Article 4.1(f) of the United Nations Framework Convention on Climate Change (UNFCCC) explicitly imposes an obligation on signatory countries, including India, to take “climate change considerations into account, to the extent feasible, in their relevant social, economic and environmental policies and actions”. The National Green Tribunal’s 2019 order in the Ridhima Pandey case has confirmed that climate change considerations are certainly to be covered in the process of impact assessment and has presumed that the Government of India is considering climate-related factors while granting environmental clearances.[1]

Unfortunately, empirical study of the environment clearance process in India show no convincing indication that climate change considerations are an important part of the EIA and environmental clearance process. The draft EIA 2020 shows no indication that the scientific, policy, legal, and moral considerations of climate change and its relation to India have been given careful thought. This is a massive lost opportunity to make India’s environmental clearance regime amongst the best climate-responsive regulatory regimes in the world. 

We submit that the draft EIA 2020 in current form is seriously flawed, dangerous, and inconsistent with the best-practices of responsible environmental and climate regulation. Research, including the 2016 report of the Comptroller and Auditor General of India,[2] on the environmental clearance process in the country, indicate that non-compliance of environmental conditions, poor monitoring, and shortcomings in the conduct of public hearings plague even the existing process (tracing back to the EIA Notification, 2006) in India. The new draft EIA 2020 exacerbates this unhappy situation at a time when multiple climate crises are already upon us and the need for decisive and urgent climate action has never been clearer. We accordingly request, respectfully, that the draft EIA 2020 be scrapped in entirety, and a new process for strong and effective environmental clearance regulations in India be immediately initiated based on truly deliberative, transparent, scientific, and pro-environment values and mechanisms.  

II. Background:

On the mitigation side of the issue, it is important for the draft EIA 2020 to take note of the existing position under the Paris Agreement. India is a signatory to the Paris Agreement, 2015, which was instrumental in bringing together nations to undertake ambitious efforts to combat climate change and adapt to its effects. The Paris Agreement recognised climate change as a global critical issue that needed immediate attention of citizens and world leaders alike. Further, the Paris Agreement expressed an in-principle commitment to strengthening the global response to climate change, including by “holding the increase in the global average temperature to well below 2°C above pre-industrial levels and pursuing efforts to limit the temperature increase to 1.5°C above pre-industrial levels,” and “increasing the ability to adapt to the adverse impacts of climate change and foster climate resilience and low greenhouse gas emissions development, in a manner that does not threaten food production”. The parties to the Paris Agreement were to “undertake and communicate ambitious efforts” in the form of nationally determined contributions (NDCs) to achieve the goals of the agreement.
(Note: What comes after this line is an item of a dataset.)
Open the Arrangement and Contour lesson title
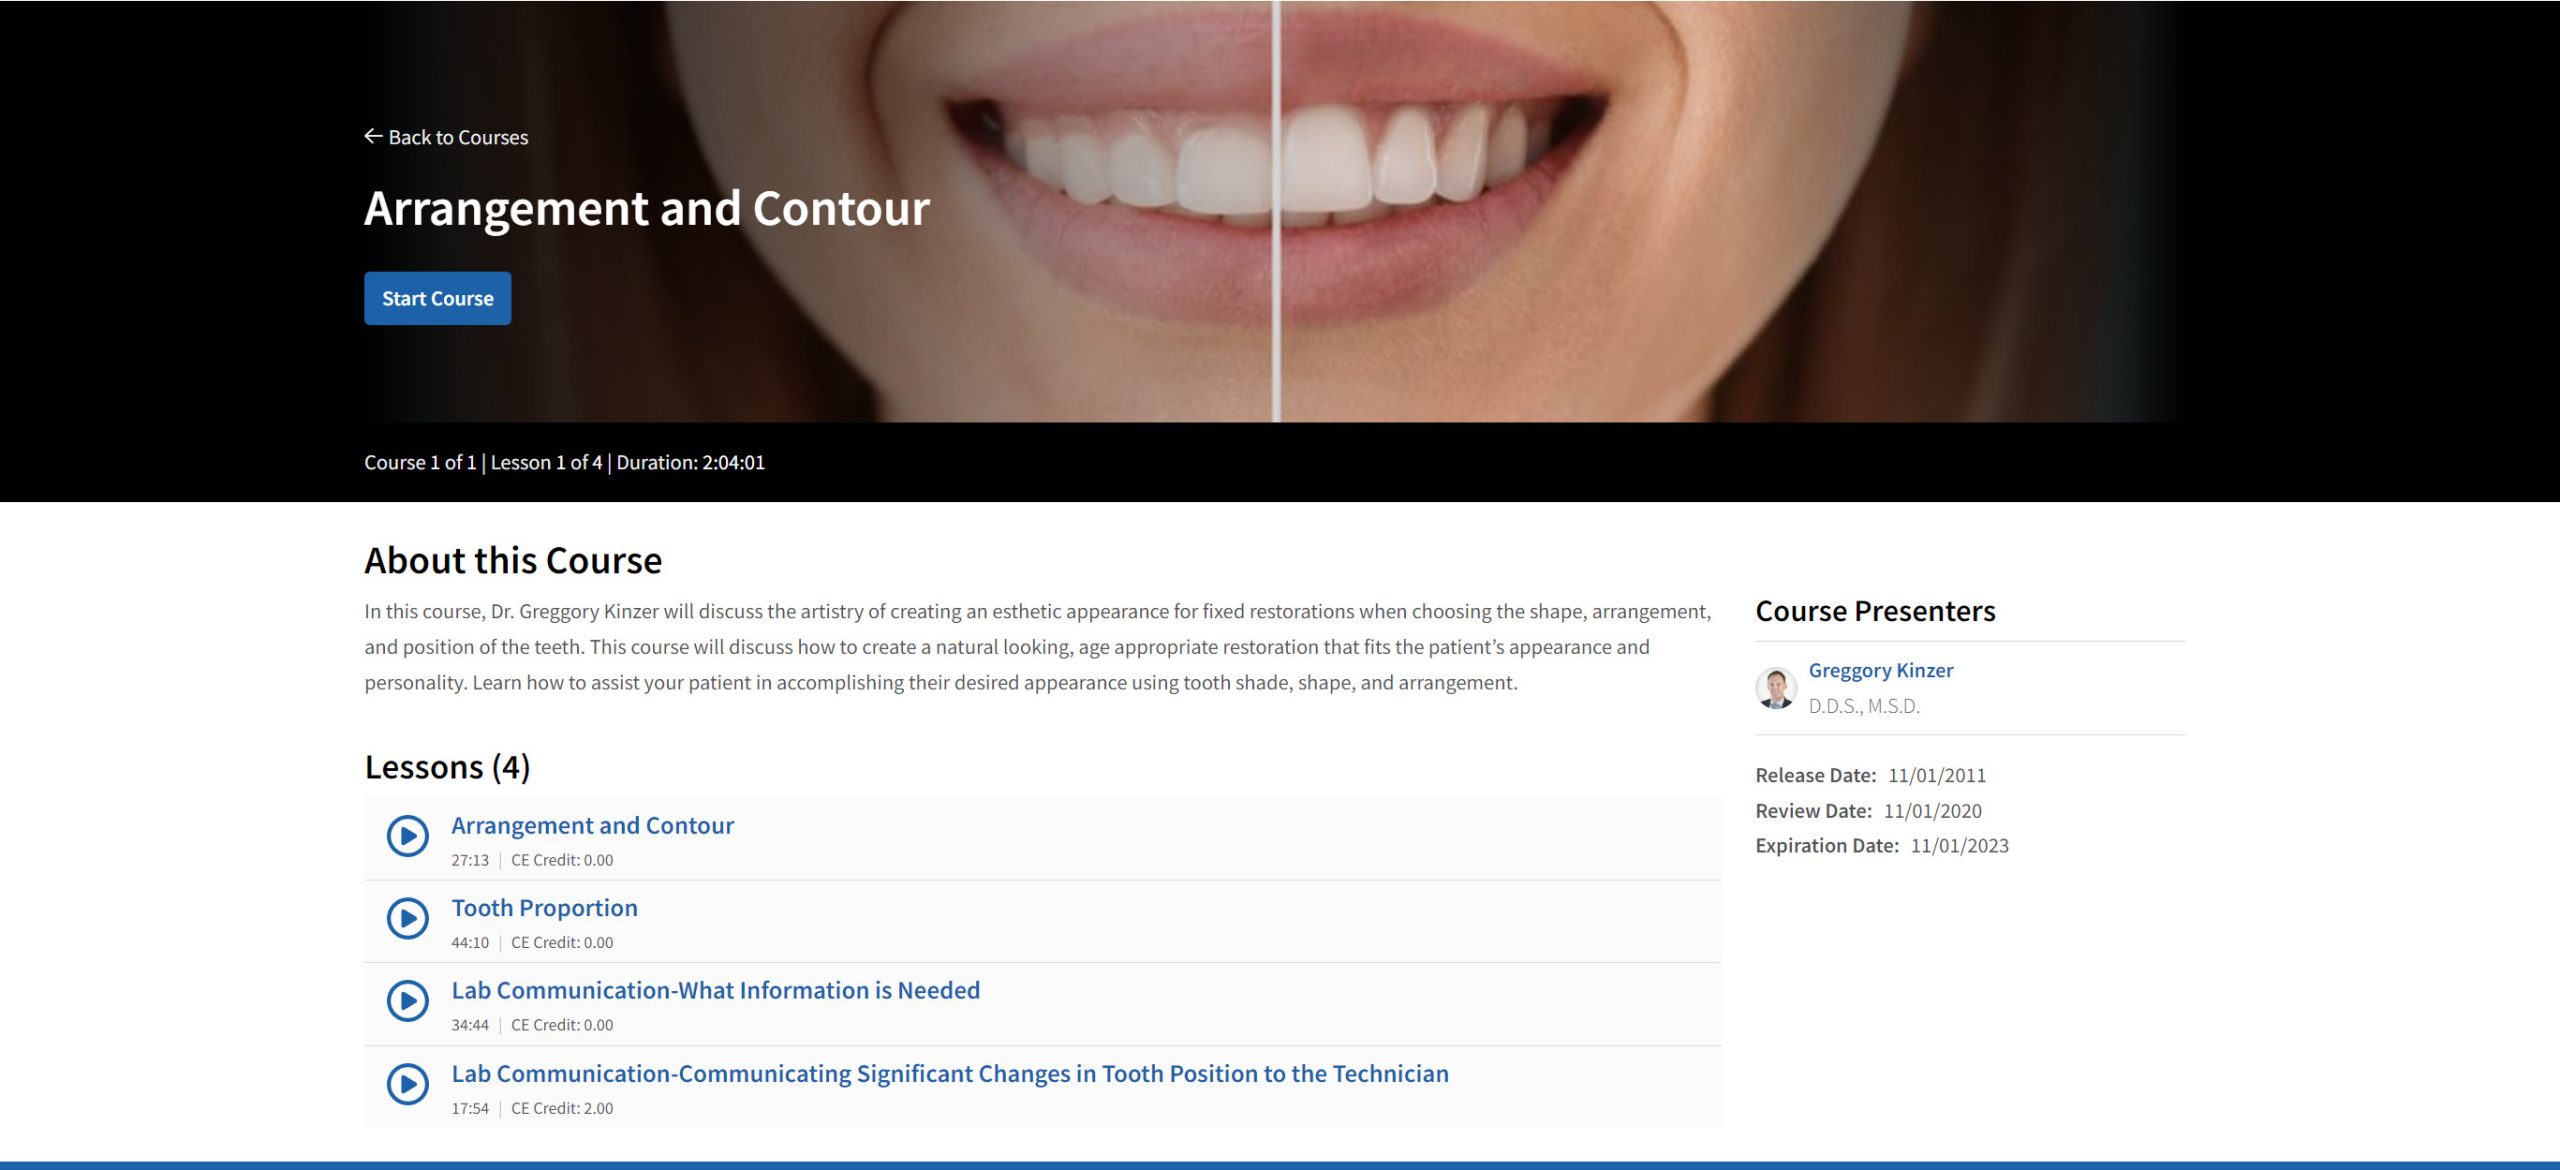This screenshot has width=2560, height=1170. click(x=592, y=826)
India’s quantified NDCs under the Paris Agreement are:

  • reducing the emission-intensity of its gross domestic product (GDP) by 33%–35% (relative to 2005) by 2030;
  • achieving 40% cumulative electric power installed capacity from non-fossil fuel-based energy resources by 2030;
  • creating an additional carbon sink of 2.5–3 billion tonnes of CO2 equivalent by 2030 through additional forest and tree cover.

Unfortunately, the logics and provisions of the draft EIA 2020 seem to take scant note of the first of the above NDCs and actively works against the second and third NDC by promoting coal-mining, oil-drilling, and fossil-fuel based energy-production, by facilitating expedited clearances in forested areas with minimal safeguards, and by promoting unregulated urban mega-infrastructure projects (that usually result in significant tree-feelings) without effective checks and balances in place.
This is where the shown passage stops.